%%

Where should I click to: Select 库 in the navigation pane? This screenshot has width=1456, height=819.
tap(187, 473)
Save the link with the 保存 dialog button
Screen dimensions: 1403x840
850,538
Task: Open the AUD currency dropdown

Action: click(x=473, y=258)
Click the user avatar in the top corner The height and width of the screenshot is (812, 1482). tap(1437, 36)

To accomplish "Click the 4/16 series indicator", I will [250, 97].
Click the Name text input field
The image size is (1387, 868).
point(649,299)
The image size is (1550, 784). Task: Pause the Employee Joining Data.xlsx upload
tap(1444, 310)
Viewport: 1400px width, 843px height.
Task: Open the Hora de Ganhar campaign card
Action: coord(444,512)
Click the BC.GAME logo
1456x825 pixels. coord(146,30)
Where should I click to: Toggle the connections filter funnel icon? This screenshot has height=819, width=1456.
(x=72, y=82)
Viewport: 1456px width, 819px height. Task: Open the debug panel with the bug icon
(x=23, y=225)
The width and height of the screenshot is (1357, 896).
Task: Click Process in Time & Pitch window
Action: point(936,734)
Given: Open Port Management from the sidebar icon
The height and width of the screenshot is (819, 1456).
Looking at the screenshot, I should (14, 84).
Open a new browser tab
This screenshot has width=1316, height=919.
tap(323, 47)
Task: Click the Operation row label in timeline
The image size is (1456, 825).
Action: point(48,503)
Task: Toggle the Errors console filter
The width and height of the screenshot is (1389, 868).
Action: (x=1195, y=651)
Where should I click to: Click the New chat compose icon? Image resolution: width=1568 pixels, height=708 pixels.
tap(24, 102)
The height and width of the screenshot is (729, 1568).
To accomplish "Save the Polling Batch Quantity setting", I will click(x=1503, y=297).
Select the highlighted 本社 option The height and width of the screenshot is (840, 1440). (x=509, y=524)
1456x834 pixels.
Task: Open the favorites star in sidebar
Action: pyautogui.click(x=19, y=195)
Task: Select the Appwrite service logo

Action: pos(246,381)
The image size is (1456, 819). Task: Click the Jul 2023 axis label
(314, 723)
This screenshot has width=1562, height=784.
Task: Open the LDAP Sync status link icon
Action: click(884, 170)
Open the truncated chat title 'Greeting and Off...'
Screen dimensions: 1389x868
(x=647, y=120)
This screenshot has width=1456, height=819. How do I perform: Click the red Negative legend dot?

%%

PROBLEM TO WORK ON:
Exactly as they appear, output the line holding "Where should I click to: Click" and all lines after it through the end of the listing above, and only those.

OUTPUT FOR THIS EXERCISE:
Where should I click to: Click the New chat compose icon? Image resolution: width=1568 pixels, height=708 pixels.
tap(24, 102)
The height and width of the screenshot is (729, 1568).
To accomplish "Save the Polling Batch Quantity setting", I will click(x=1503, y=297).
Select the highlighted 本社 option The height and width of the screenshot is (840, 1440). (x=509, y=524)
1456x834 pixels.
Task: Open the favorites star in sidebar
Action: pyautogui.click(x=19, y=195)
Task: Select the Appwrite service logo

Action: pos(246,381)
The image size is (1456, 819). Task: Click the Jul 2023 axis label
(314, 723)
This screenshot has width=1562, height=784.
Task: Open the LDAP Sync status link icon
Action: click(884, 170)
Open the truncated chat title 'Greeting and Off...'
Screen dimensions: 1389x868
(x=647, y=120)
This screenshot has width=1456, height=819. How do I perform: Click the red Negative legend dot?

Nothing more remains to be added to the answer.